DIRECT-package {DIRECT} | R Documentation |
Bayesian Clustering of Multivariate Data with the Dirichlet-Process Prior
Description
This package implements the Bayesian clustering method in Fu et al. (2013). It also contains a simulation function to generate data under the random-effects mixture model presented in this paper, as well as summary and plotting functions to process MCMC samples and display the clustering results. Replicated time-course microarray gene expression data analyzed in this paper are in tc.data
.
Details
This package three sets of functions.
Functions
DIRECT
and others for clustering data. They estimate the number of clusters and infers the partition for multivariate data, e.g., replicated time-course microarray gene expression data. The clustering method involves a random-effects mixture model that decomposes the total variability in the data into within-cluster variability, variability across experimental conditions (e.g., time points), and variability in replicates (i.e., residual variability). The clustering method uses a Dirichlet-process prior to induce a distribution on the number of clusters as well as clustering. It uses Metropolis-Hastings Markov chain Monte Carlo for parameter estimation. To estimate the posterior allocation probability matrix while dealing with the label-switching problem, there is a two-step posterior inference procedure involving resampling and relabeling.Functions for processing MCMC samples and plotting the clustering results.

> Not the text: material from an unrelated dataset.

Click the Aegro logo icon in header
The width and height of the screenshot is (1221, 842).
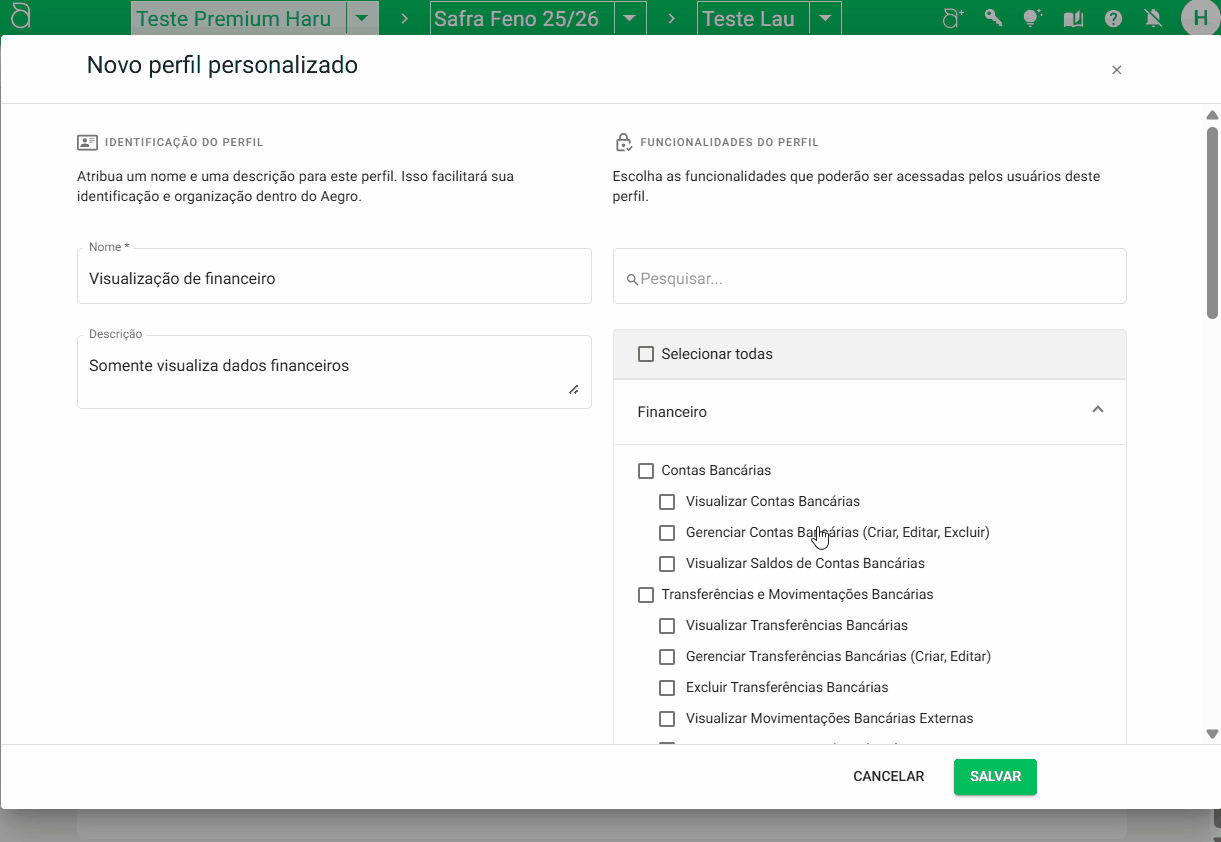pos(20,17)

Functions for simulating data under the random-effects mixture model.
See DIRECT
for details on using the function for clustering.
See summaryDIRECT
, which points to other related plotting functions, for details on how to process MCMC samples and display clustering results.
See simuDataREM
, which points to other related functions, for simulating data under the random-effects mixture model.
Author(s)
Audrey Qiuyan Fu
Maintainer: Audrey Q. Fu <audreyqyfu@gmail.com>
References
Fu, A. Q., Russell, S., Bray, S. and Tavare, S. (2013) Bayesian clustering of replicated time-course gene expression data with weak signals. The Annals of Applied Statistics. 7(3) 1334-1361.
See Also
DIRECT
for the clustering method.
summaryDIRECT
for processing MCMC estimates for clustering.
simuDataREM
for simulating data under the mixture random-effects model.
Examples
## See examples in DIRECT and simuDataREM.